(Stored data)
--

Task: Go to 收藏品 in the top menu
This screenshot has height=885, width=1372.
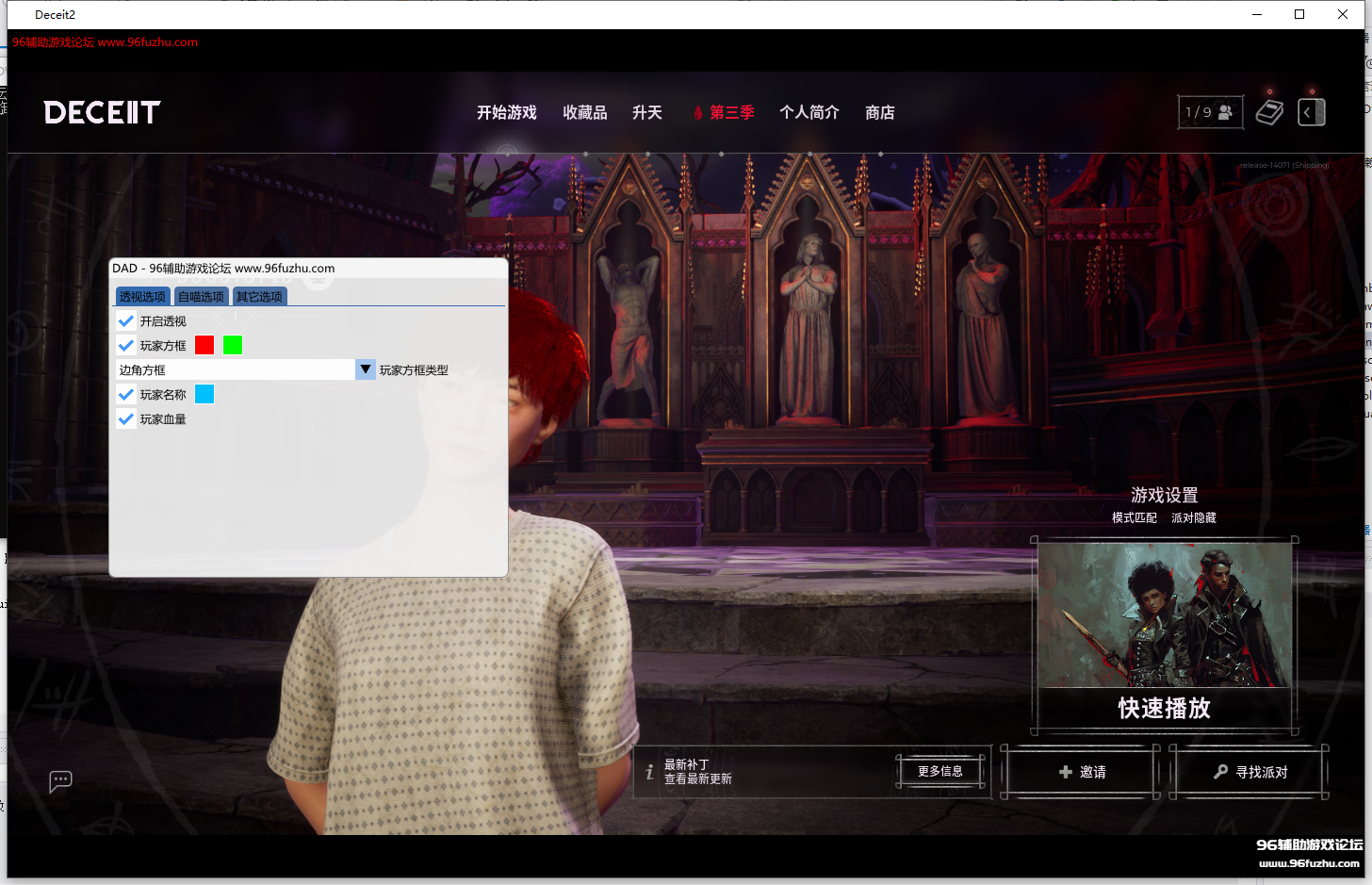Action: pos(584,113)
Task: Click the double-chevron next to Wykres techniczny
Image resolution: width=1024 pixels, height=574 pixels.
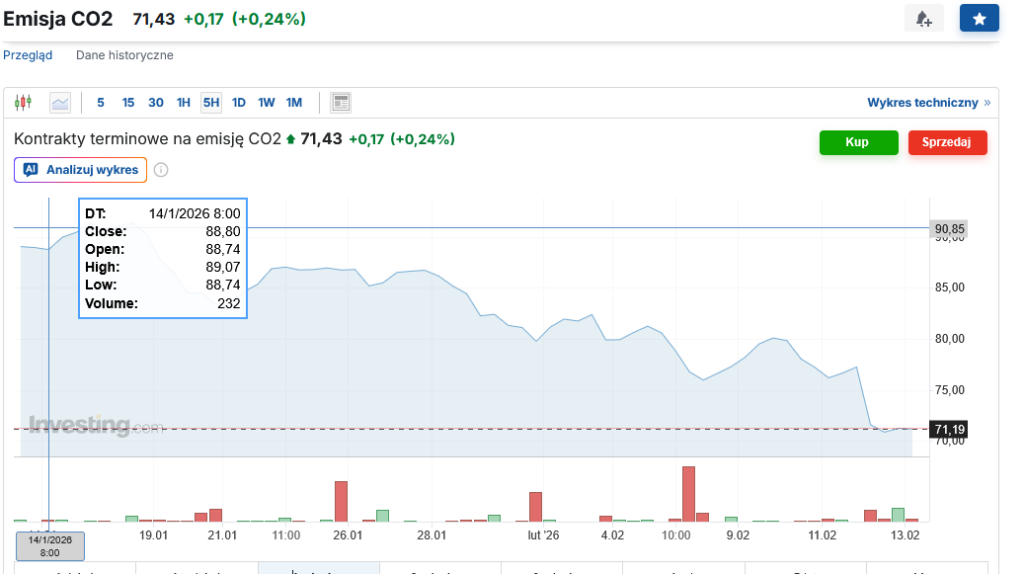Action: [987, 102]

--

§ Your assignment: Each line above with the string "Task" in it should be located and copied.

§ Exercise solution:
Task: Go to 收藏品 in the top menu
Task: Click the double-chevron next to Wykres techniczny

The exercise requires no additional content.